ASSIGNMENT -> Locate every line in the material below that has the word "screenshot". Copy each of those lines.

MATERIALS PROVIDED ->

Segment Open

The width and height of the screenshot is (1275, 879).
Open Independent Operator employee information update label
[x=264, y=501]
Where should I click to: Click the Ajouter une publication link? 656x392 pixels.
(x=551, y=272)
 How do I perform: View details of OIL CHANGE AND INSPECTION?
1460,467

Segment Closed
Segment Open

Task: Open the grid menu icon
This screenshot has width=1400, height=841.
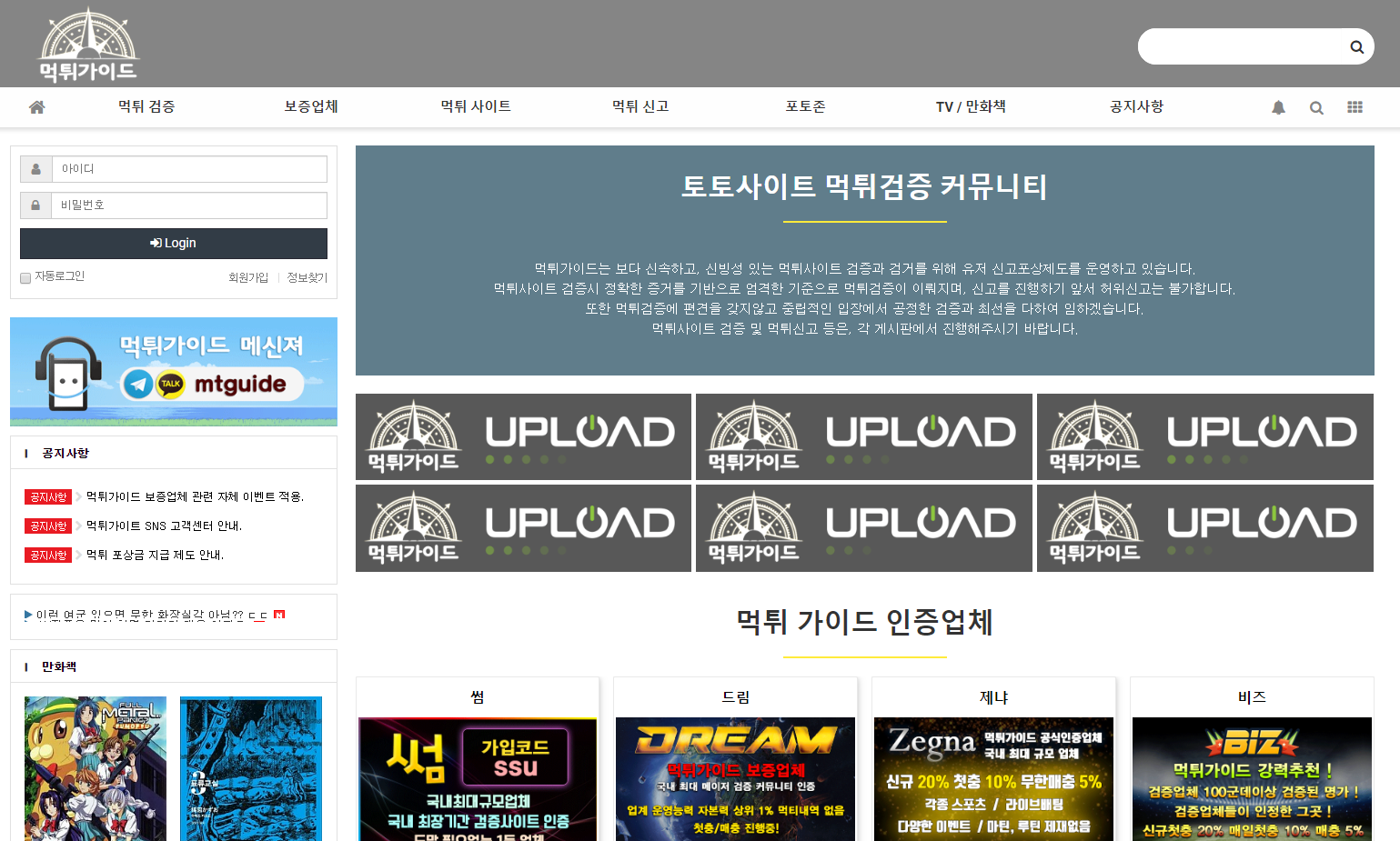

Segment Closed

OUTPUT OF THE TASK ->
The width and height of the screenshot is (1275, 879).
This screenshot has width=1400, height=841.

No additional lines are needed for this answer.